## Task to carry out
Rewrite the records from the line containing "This screenshot has height=727, width=754." through the end of the records, inclusive, changing "record" to "entry" and leaving everything else as it is. Leave the pictures out of your answer.

-- Begin Records to use --

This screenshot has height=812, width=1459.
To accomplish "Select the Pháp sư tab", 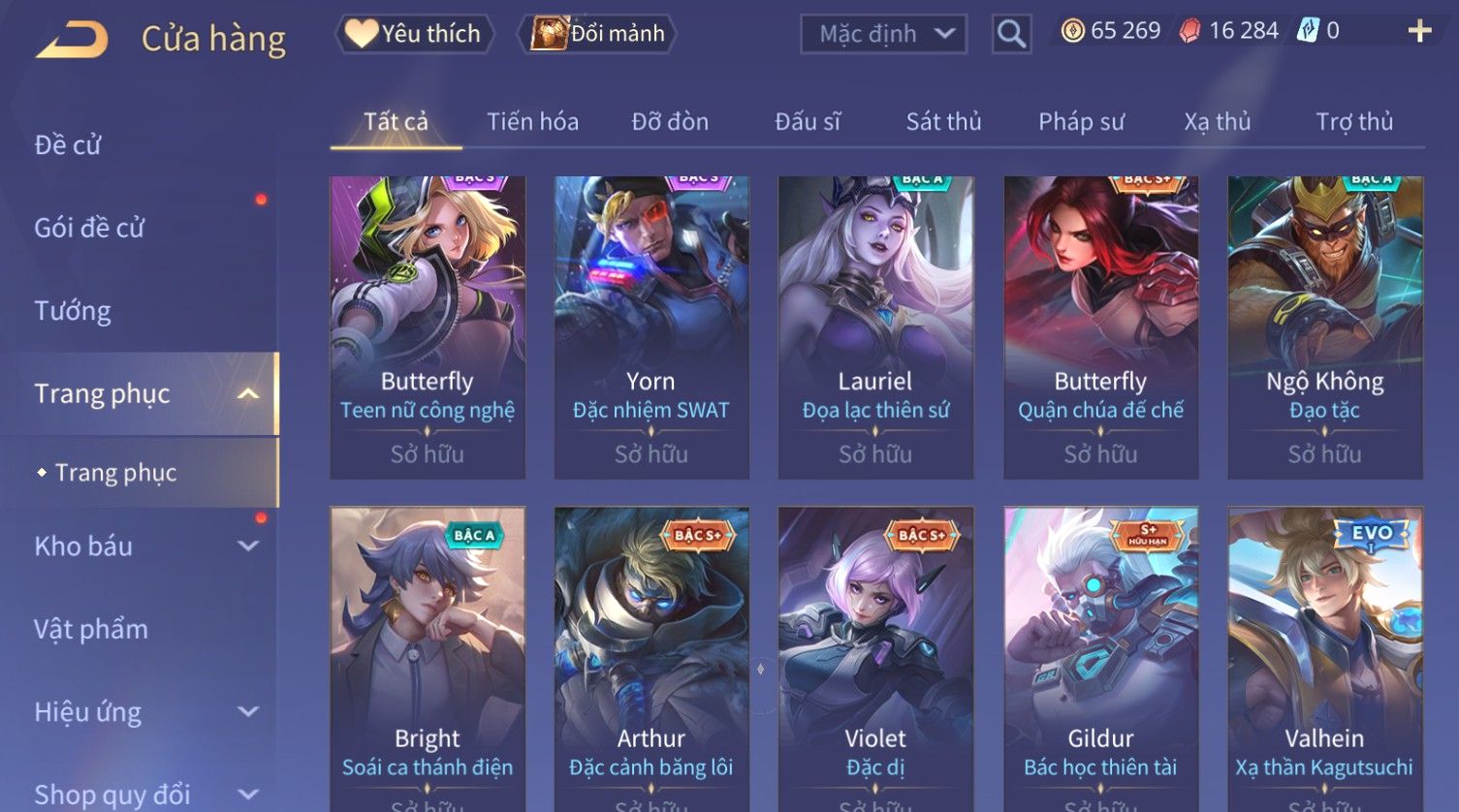I will (x=1081, y=122).
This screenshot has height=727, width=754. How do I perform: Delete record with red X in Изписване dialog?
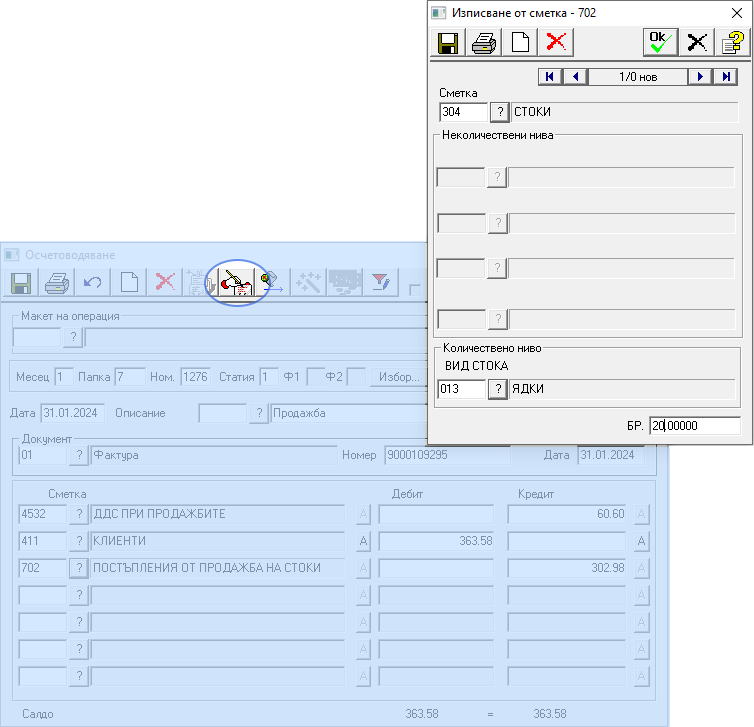click(556, 42)
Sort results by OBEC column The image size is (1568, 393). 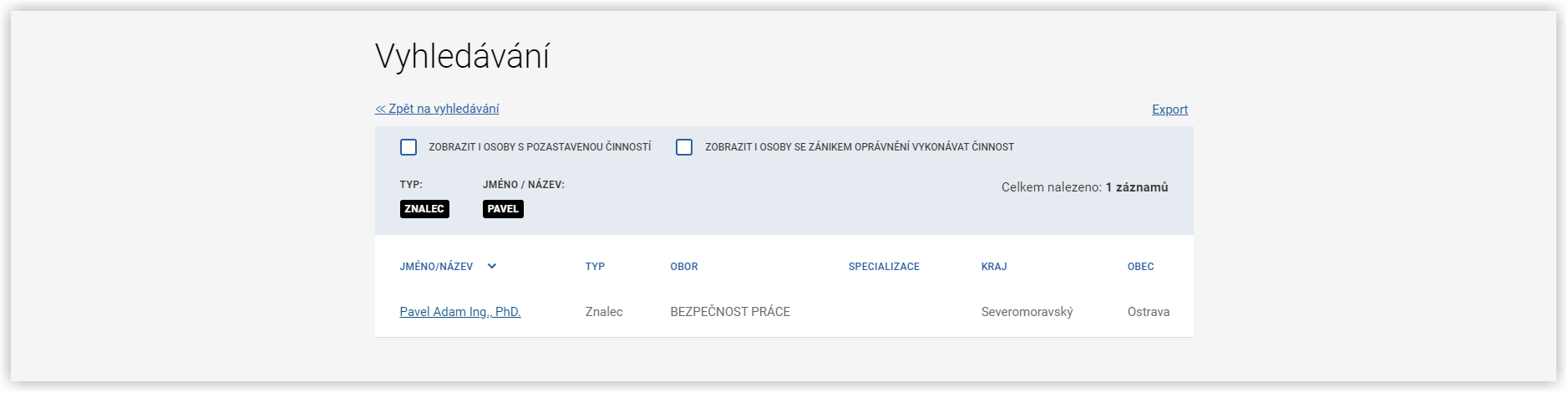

-- End Records to use --

## Full output
This screenshot has height=727, width=754. How do I perform: Delete entry with red X in Изписване dialog?
click(556, 42)
Sort results by OBEC column The image size is (1568, 393). 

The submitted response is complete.